Researchers have found, as expected, that people who score highly on such scales tend to be less confident, more moody and rattled by performance anxieties than those who score lower.


But the dread of being found out is hardly always paralyzing. Two Purdue psychologists, Shamala Kumar and Carolyn Jagacinski, gave 135 college students a series of questionnaires, measuring anxiety level, impostor feelings and approach to academic goals. They found that women who scored highly also reported a strong desire to show that they could do better than others. They competed harder.


By contrast, men who scored highly on the impostor scale showed more desire to avoid contests in areas where they felt vulnerable. "The motivation was to avoid doing poorly, looking weak," Jagacinski said.


Yet if feelings of phoniness were all bad, it seems unlikely that they would be so familiar to so many emotionally well-adapted people.


In a 2000 study at Wake Forest University, psychologists had people who scored highly on an impostor scale predict how they would do on a coming test of intellectual and social skills. An experimenter, they were told, would discuss their answers with them later.


Sure enough, the self-styled impostors predicted that they would do poorly. But when making the same predictions in private - anonymously, they were told - the same people rated their chances on the test as highly as people who scored low on the impostor scale.


In short, the researchers concluded, many self-styled impostors are phony phonies: they adopt self-deprecation as a social strategy, consciously or not, and are secretly more confident than they let on.


"Particularly when people think that they might not be able to live up to others' views of them, they may maintain that they are not as good as other people think," Mark Leary, the lead author, wrote in an e-mail message. "In this way, they lower others' expectations - and get credit for being humble."


In a study published in September, Rory O'Brien McElwee and Tricia Yurak of Rowan University in Glassboro, New Jersey, had 253 students take an exhaustive battery of tests assessing how people present themselves in public. They found that psychologically speaking, impostorism looked a lot more like a self-presentation strategy than a personality trait.

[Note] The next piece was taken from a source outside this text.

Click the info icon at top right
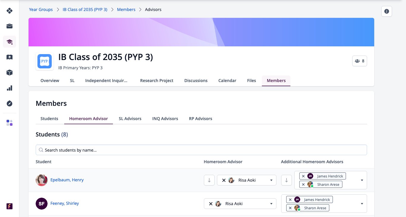 pos(387,11)
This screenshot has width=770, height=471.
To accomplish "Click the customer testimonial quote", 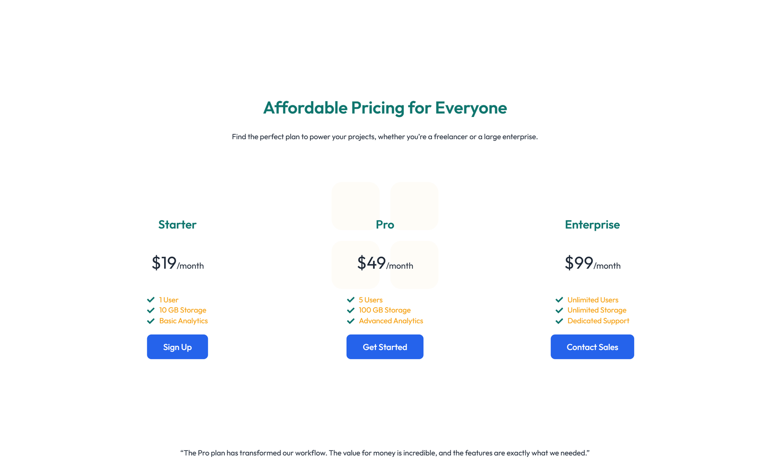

In an interview, McElwee said that as a social strategy, projecting oneself as an impostor can lower expectations for a performance and take pressure off a person - as long as the self-deprecation doesn't go too far. "It's the difference between saying you got drunk before the SAT and actually doing it," she said. "One provides a ready excuse, and the other is self-destructive."


In mild doses, feeling like a fraud also tempers the natural instinct to define one's own competence in self-serving ways. Researchers have shown in careful studies that people tend to be poor judges of their own performance and often to overrate their abilities. Their opinions about how well they've done on a test, or at a job, or in a class are often way off others' evaluations. They're confident that they can detect liars (they can't) and forecast grades (not so well).
This native confidence is likely to be functional: in a world of profound uncertainty, self-serving delusion probably helps people to get out of bed and chase their pet projects.


But it can be poison when the job calls for expertise and accountability, and the expertise is wanting. From her study, McElwee concluded that impostor fears most likely came and went in most people, and were most acute when, for example, a teacher first had to stand up in front of a class, or a new mechanic or lawyer took on real liability.


At those times feeling like a fraud amounts to more than the stirrings of an anxious temperament or the desire to project a protective humility. It reflects a respect for the limits of one's own abilities, and an intuition that only a true impostor would be afraid to ask for help.